— А, например, боли?
— Боль — моя подруга. Бессонница — моя сестра. Дорога — моя спутница.
— Куда же ты едешь?
— И хотела бы я сказать: куда глаза глядят, но уже нет. Уже домой.
Он молча протянул ей ключи от номера. И она молча взяла.
Закинула на плечо сумку и, покачивая бёдрами, вышла в снег, в темноту, в неизвестное, в свою свободу с горьким оттенком обречённости, и в неверие со привкусом разочарования.
Он дал ей двадцать минут. Больше просто не смог высидеть. И постучался в дверь номера, волнуясь, как пацан.
Она открыла почти сразу. И он ждал, что в халате. Но ещё больше он ждал, когда сможет прикоснуться, приникнуть, припасть к тому, что скрывалось под грубой вафельной тканью: выступающие рёбра, маленькая грудь с торчащими сосками, костлявые ключицы.
Её тщедушное тело, истончённое худобой — он в жизни не видел ничего более прекрасного.
Её гибкое, послушное тело, что он вколачивал в кровать как ополоумевший кролик. И не мог ни оторваться от её жадных губ, ни остановиться, раз за разом кончая и тут же возбуждаясь вновь.
— Закажем чего-нибудь в номер или спустимся поедим?
Обессиленный, опустошённый, словно вычерпанный до дна, растянувших на влажных от его пота простынях он чувствовал такую лёгкость, словно воспарил над бренным миром и слышал её голос откуда-то с грешной земли.
— Закажем, — он даже не открыл глаза.
— Уверен, что в такую погоду в переполненной гостинице ещё работает обслуживание номеров? — скрипнула кровать, когда она села.
— В люксе работает, — почти наощупь нашёл он на тумбочке папку с меню. — Выбирай!
— Мне самое дорогое, — улыбнулась она, не открывая папку. — И шампанское. Я от него становлюсь такой затейницей.
— А я таким идиотом, — поднялся он на локтях.

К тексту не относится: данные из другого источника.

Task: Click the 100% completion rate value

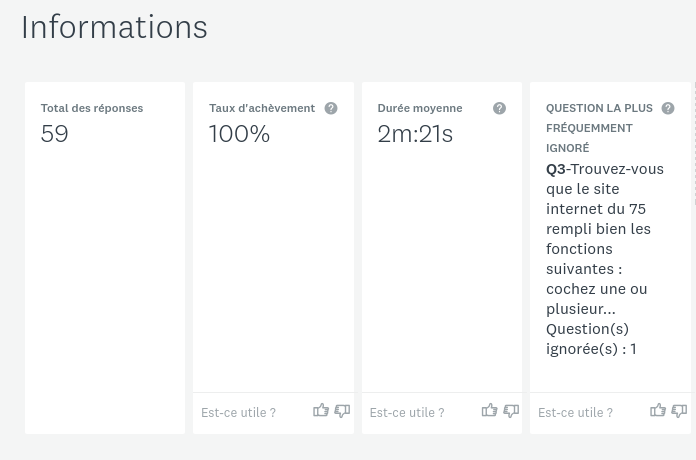Action: (239, 134)
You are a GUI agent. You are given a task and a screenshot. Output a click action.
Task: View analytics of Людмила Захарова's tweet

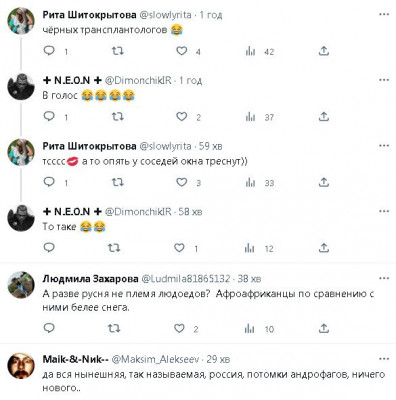pyautogui.click(x=249, y=329)
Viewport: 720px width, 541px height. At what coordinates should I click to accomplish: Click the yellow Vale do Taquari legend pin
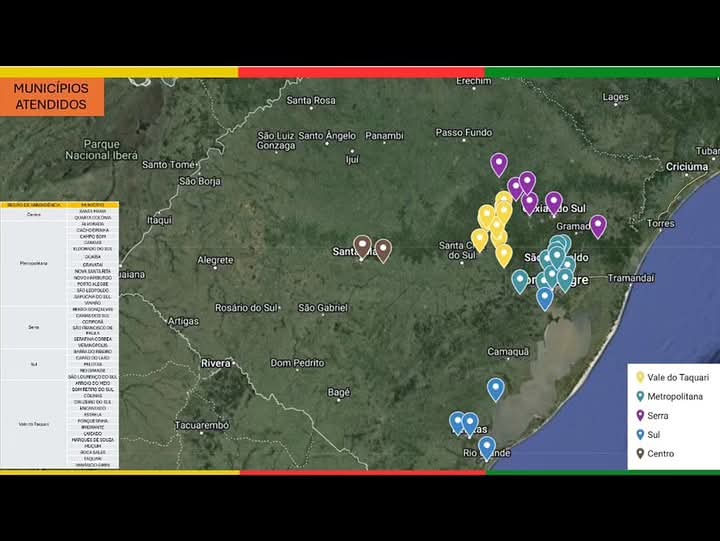point(639,377)
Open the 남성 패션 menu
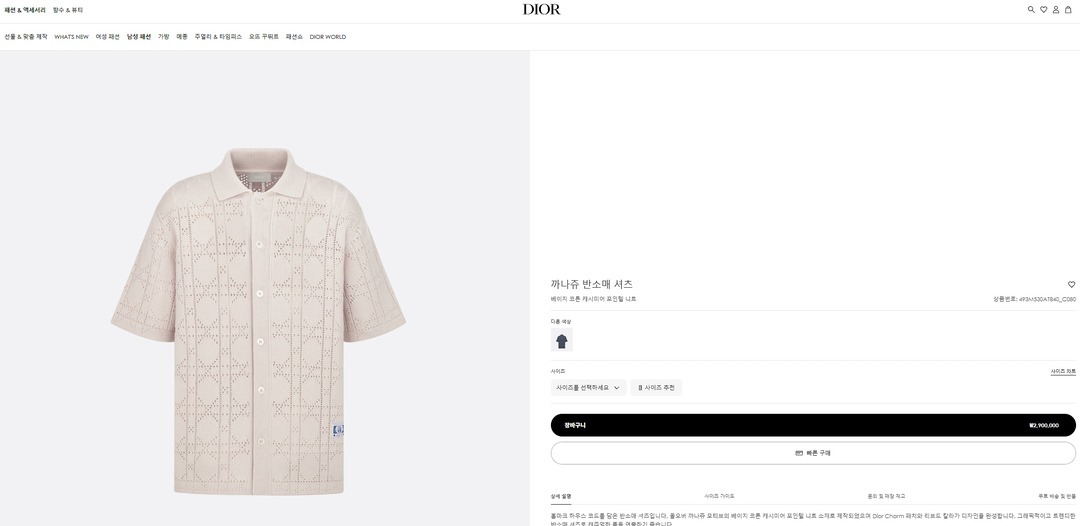Screen dimensions: 1080x526 coord(139,37)
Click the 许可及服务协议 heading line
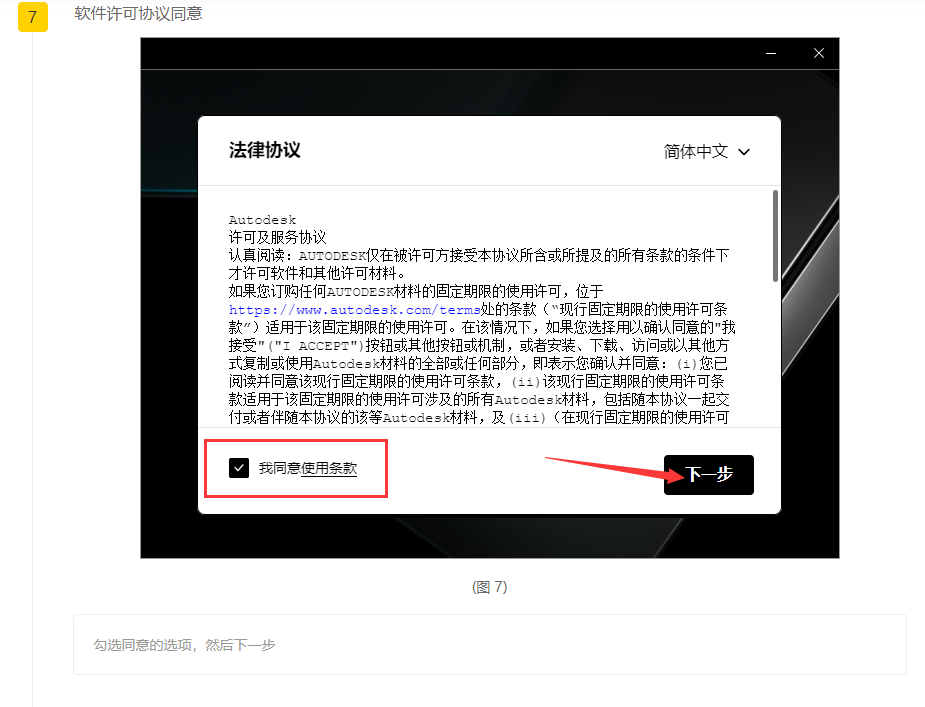The image size is (925, 707). (277, 237)
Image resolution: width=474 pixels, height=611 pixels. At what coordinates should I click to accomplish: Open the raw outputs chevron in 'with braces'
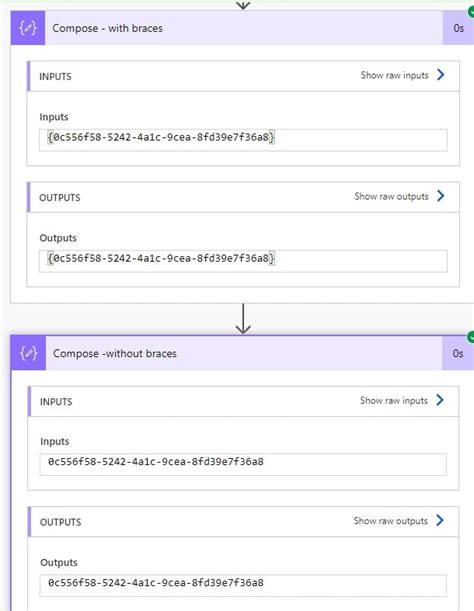tap(440, 196)
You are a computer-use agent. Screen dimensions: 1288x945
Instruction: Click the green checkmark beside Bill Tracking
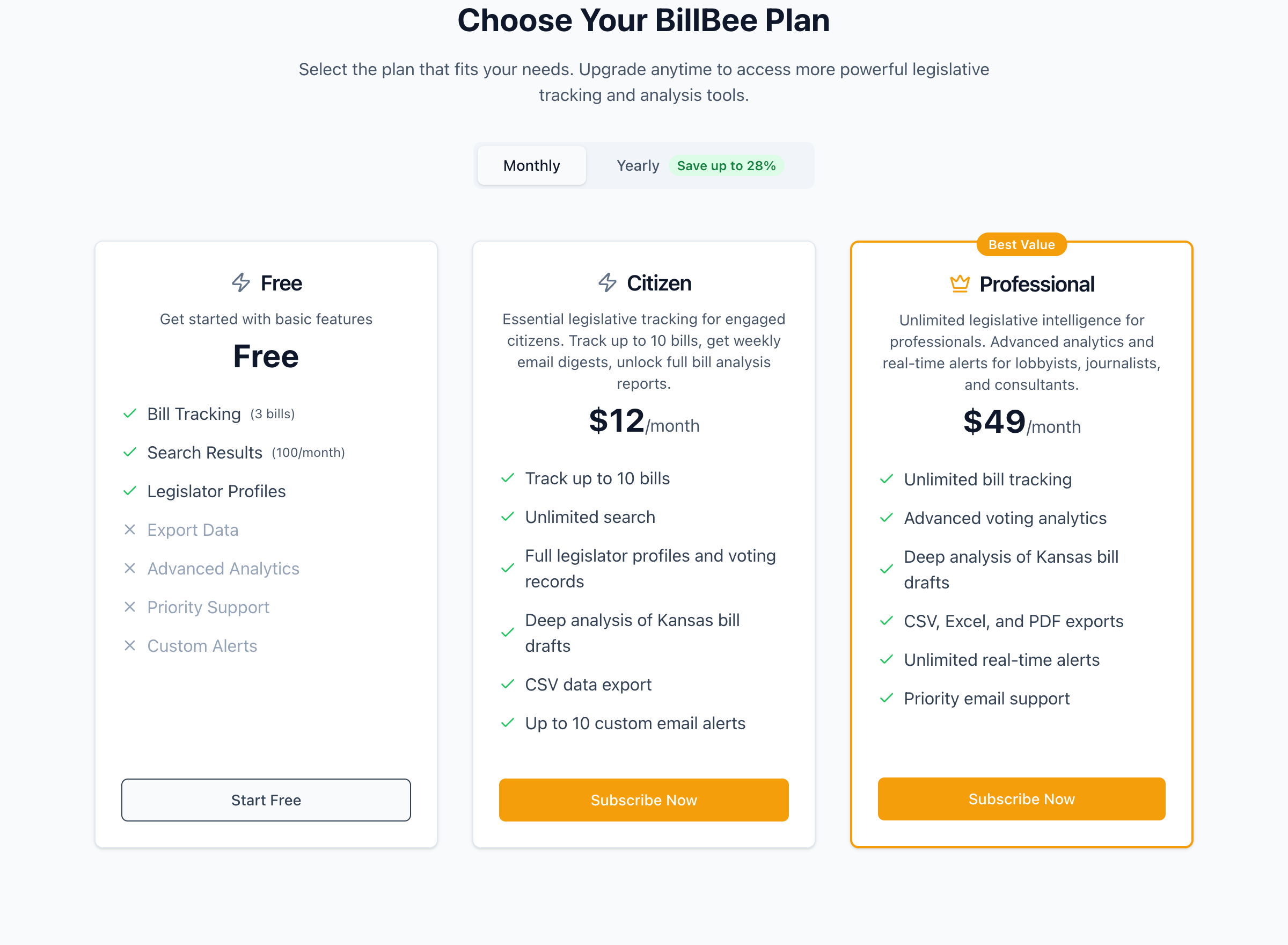pyautogui.click(x=130, y=413)
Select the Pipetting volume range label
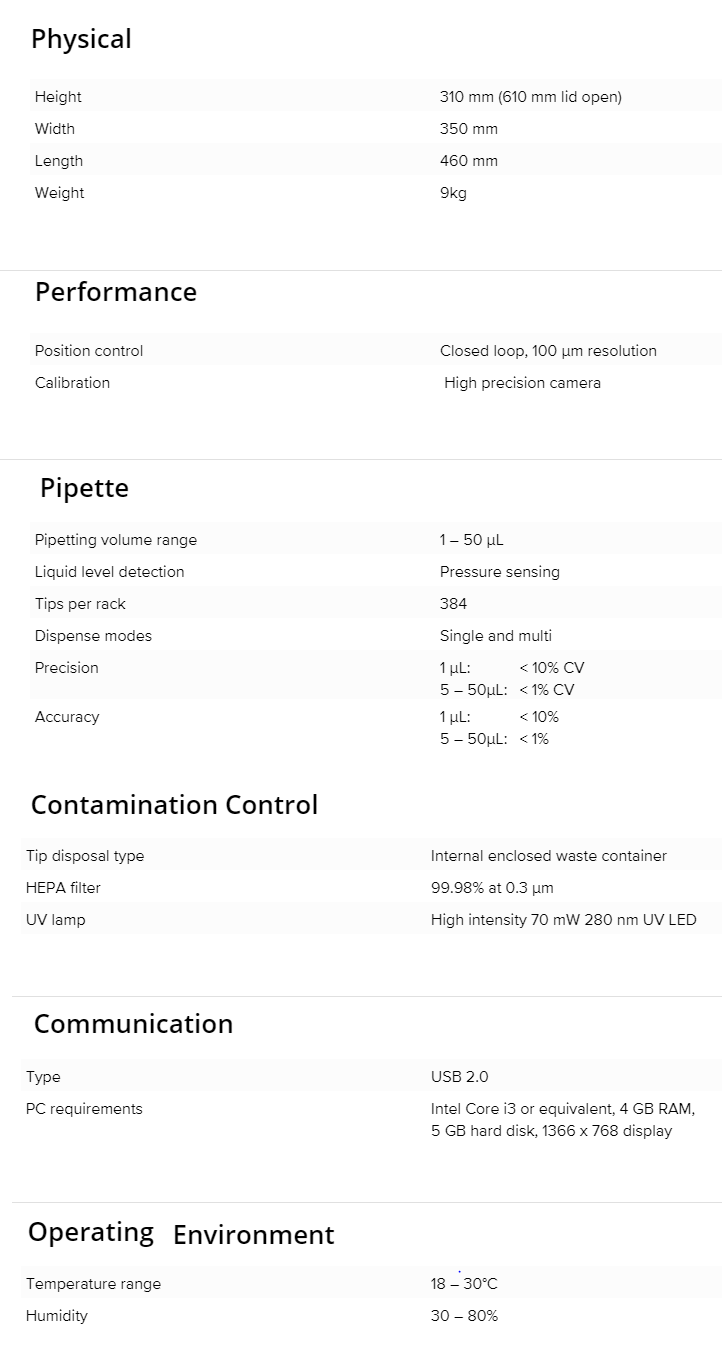This screenshot has height=1368, width=722. [116, 540]
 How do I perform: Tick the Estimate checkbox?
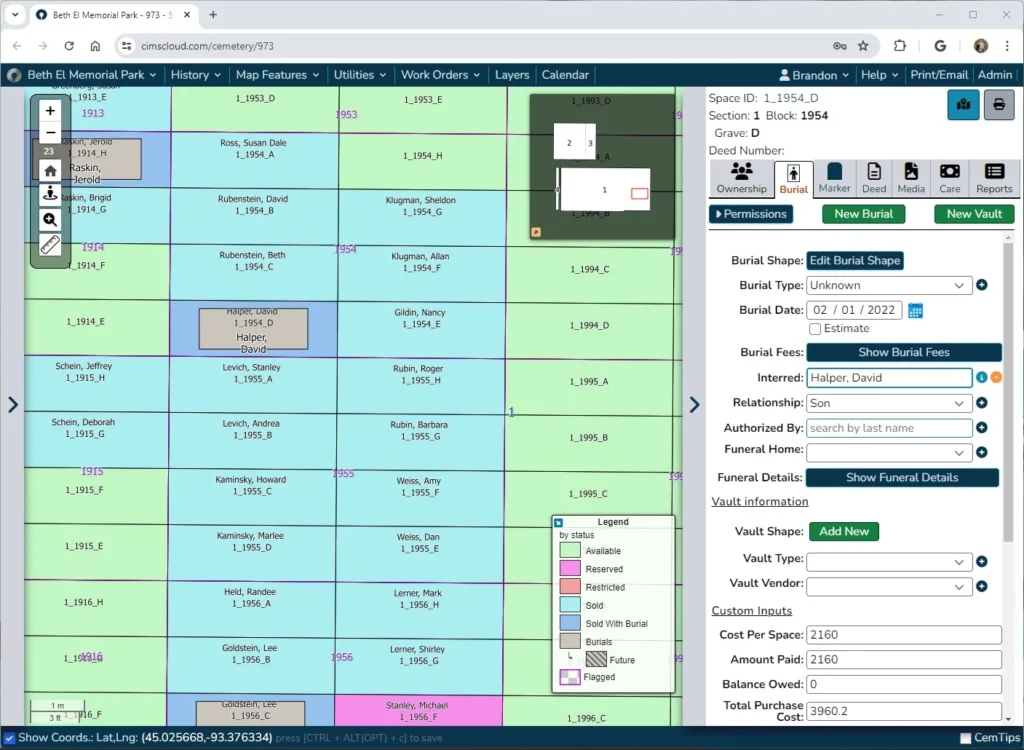(815, 329)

— Значит, бери два. Идиотов я люблю даже больше чем ворчливых зануд, которым мешает моя музыка.
И пока, взяв бокал за тонкую ножку, она пила шампанское и курила, затягиваясь между глотками, он, не в силах отвести от неё взгляд, не в силах проглотить заказанный кофе, вдруг и понял, что именно в ней заставляло его сходить с ума.
Надлом. Не просто трещина. Не сломанная ветка. Не обнажённая, ободранной кожей, кора. Она была словно развалившийся пополам ствол дерева, что запал в память с детства. Ствол любимой дедушкиной яблони, в которую попала молния. Его было уже не срастить, не склеить, не подвязать, не спасти. До самой земли обнаживший истекающую камедью сердцевину, он так и стоял черствея, чернея и засыхая, осыпая на землю так никогда и не созреющими на нём яблоками, пока у деда, наконец, не поднялась рука его спилить.